### PROBLEM TO SOLVE
Report only how many lines below include "This".

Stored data
****************************************

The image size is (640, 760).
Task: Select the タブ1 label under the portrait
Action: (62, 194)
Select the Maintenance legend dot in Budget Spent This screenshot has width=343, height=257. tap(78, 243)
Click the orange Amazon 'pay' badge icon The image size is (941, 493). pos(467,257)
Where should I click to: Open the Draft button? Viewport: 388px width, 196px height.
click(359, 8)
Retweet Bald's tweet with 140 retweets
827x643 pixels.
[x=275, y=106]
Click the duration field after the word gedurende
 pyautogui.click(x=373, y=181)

****************************************

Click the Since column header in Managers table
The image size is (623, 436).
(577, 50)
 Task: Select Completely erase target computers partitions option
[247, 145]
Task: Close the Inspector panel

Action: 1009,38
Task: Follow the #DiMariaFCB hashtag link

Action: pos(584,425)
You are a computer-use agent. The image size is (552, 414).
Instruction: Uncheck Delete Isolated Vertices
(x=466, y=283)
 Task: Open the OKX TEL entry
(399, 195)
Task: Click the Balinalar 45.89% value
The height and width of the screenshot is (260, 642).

****************************************

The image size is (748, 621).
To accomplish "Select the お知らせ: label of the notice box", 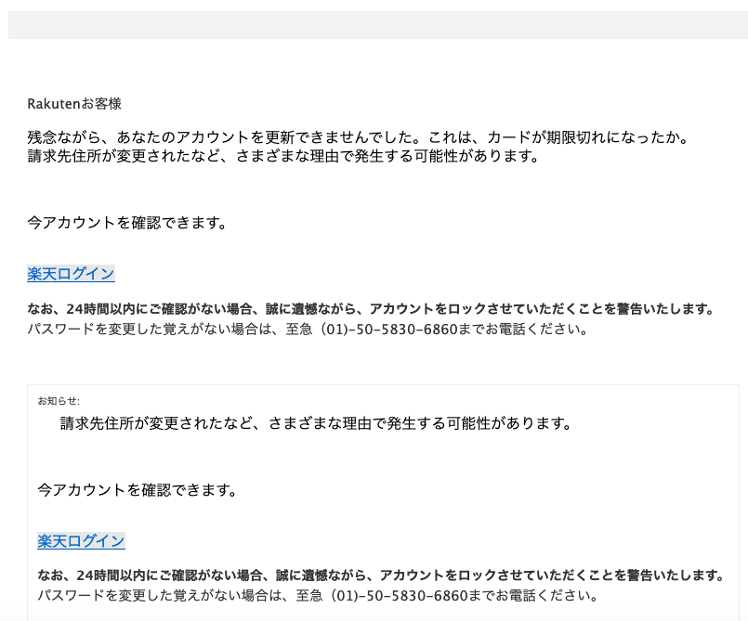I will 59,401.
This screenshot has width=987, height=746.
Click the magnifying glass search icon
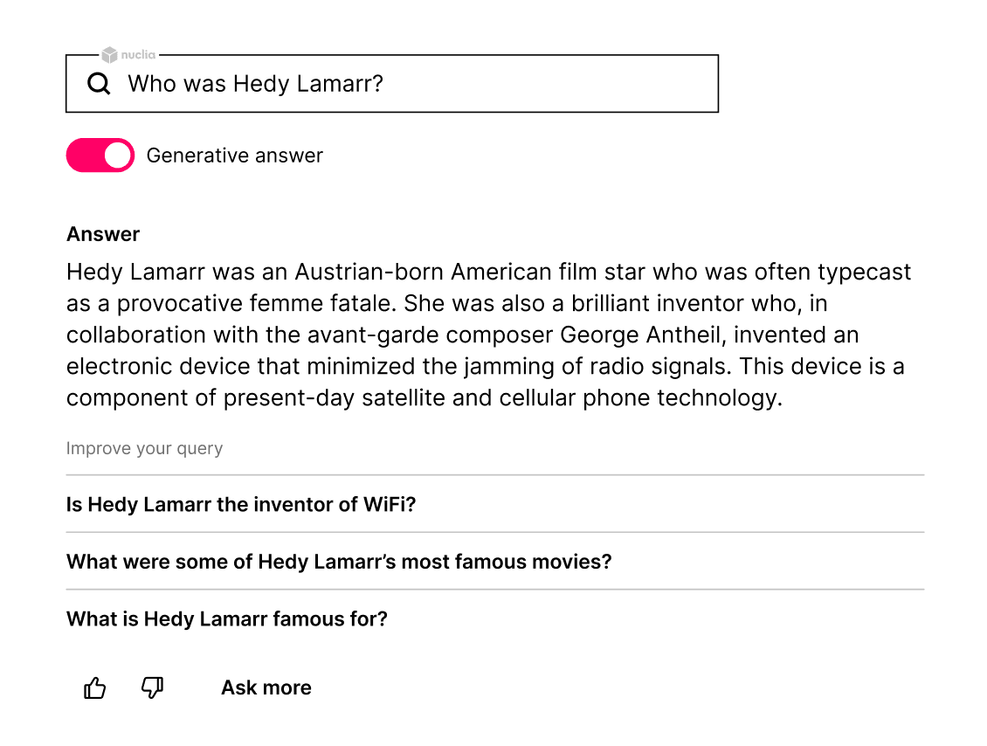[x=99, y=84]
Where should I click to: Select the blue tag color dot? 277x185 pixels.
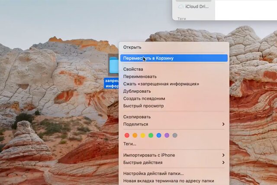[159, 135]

****************************************

### WRITTEN REPLY
2